## Source information:
====

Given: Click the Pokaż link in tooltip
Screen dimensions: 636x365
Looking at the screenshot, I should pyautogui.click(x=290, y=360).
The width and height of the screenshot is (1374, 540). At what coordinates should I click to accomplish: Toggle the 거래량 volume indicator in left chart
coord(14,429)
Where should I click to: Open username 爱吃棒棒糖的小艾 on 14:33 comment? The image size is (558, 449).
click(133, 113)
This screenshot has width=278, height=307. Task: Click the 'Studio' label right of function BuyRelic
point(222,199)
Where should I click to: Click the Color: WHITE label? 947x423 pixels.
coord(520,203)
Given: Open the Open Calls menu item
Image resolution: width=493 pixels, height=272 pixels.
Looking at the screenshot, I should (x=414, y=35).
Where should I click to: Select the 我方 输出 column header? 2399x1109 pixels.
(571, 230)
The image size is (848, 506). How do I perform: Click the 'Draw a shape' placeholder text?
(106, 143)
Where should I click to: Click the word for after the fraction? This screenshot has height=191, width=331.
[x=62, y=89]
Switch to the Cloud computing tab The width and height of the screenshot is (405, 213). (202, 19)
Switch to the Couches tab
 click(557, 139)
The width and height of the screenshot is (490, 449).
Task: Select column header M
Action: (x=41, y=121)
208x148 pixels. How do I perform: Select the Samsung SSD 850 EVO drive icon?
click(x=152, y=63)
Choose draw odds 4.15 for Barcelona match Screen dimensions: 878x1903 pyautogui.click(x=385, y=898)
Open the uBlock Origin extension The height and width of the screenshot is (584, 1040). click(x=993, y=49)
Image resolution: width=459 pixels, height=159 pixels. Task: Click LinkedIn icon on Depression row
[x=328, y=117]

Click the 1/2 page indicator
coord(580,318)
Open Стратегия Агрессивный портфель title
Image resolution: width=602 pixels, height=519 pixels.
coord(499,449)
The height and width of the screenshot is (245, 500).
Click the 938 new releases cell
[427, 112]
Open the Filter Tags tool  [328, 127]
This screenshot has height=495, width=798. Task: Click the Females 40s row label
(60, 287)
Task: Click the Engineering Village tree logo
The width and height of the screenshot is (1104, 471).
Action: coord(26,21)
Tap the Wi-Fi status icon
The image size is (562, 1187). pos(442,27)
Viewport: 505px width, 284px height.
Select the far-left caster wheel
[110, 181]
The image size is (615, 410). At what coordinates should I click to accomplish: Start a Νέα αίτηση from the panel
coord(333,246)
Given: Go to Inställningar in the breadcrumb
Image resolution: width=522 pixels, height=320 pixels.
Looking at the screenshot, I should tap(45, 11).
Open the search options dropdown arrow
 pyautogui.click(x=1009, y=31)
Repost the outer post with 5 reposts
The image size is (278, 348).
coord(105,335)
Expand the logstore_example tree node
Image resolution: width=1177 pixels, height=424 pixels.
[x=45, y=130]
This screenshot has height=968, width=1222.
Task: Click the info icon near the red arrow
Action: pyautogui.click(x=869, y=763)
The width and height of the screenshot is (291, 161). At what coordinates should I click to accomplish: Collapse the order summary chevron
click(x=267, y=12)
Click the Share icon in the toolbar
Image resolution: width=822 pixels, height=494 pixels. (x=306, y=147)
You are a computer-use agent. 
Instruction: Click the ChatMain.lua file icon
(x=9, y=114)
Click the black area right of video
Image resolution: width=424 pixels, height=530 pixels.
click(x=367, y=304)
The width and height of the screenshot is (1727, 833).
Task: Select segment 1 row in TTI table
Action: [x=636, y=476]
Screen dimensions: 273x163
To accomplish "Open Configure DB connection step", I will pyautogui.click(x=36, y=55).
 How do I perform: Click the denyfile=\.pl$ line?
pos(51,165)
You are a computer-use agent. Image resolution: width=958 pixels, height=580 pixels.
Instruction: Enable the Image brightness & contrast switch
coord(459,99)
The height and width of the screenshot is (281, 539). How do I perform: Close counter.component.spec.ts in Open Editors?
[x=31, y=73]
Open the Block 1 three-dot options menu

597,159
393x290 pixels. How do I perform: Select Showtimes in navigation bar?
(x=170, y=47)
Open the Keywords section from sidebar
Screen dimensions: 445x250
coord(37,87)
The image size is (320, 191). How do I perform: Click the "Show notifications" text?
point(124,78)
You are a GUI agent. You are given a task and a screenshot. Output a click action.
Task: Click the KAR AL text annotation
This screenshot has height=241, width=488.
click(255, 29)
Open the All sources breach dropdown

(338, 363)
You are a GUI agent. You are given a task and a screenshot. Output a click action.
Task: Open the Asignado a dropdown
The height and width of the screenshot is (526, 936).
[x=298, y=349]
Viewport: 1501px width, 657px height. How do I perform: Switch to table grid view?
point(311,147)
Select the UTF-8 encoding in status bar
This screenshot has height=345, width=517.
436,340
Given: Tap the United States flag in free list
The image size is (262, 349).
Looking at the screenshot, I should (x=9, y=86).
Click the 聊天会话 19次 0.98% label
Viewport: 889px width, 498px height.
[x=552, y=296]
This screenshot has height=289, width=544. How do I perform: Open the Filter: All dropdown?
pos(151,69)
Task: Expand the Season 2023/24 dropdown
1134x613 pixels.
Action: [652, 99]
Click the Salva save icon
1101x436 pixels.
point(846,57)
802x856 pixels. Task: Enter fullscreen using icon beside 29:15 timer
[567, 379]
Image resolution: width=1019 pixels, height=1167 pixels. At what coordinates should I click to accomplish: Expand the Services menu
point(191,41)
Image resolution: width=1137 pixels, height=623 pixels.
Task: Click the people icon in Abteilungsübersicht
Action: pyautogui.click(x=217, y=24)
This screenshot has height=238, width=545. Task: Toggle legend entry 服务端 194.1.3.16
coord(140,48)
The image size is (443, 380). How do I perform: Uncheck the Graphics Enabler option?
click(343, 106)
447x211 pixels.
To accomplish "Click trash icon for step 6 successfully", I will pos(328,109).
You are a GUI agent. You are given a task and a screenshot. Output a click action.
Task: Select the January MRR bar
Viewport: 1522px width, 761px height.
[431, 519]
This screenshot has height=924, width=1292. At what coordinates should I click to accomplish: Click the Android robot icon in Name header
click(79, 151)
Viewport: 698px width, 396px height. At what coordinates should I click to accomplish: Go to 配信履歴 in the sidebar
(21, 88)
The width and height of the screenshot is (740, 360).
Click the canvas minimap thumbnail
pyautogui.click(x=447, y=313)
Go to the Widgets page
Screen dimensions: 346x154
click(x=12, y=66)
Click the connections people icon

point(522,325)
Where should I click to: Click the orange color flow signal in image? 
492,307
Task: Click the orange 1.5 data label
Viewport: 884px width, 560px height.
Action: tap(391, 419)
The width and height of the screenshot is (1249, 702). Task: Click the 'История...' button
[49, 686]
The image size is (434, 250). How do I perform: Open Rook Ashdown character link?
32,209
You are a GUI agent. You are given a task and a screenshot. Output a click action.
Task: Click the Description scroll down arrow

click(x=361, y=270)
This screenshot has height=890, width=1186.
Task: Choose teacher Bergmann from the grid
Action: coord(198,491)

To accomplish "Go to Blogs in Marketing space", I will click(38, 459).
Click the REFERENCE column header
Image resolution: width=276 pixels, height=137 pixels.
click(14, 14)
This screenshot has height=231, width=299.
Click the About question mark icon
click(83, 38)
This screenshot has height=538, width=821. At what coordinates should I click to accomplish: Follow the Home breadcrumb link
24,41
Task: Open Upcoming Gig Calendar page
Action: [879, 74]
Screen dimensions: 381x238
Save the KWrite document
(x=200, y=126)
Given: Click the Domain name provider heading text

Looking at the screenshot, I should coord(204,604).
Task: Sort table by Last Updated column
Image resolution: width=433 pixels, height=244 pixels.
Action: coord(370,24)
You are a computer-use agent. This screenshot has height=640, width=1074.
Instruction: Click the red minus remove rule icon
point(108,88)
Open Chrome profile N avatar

====

## Exercise prompt:
Copy every line of the listing that contains the word "computer".

## Written response:
You are a computer-use agent. 
You are a computer-use agent. Image resolution: width=958 pixels, height=580 pixels.
You are a computer-use agent. This screenshot has height=640, width=1074.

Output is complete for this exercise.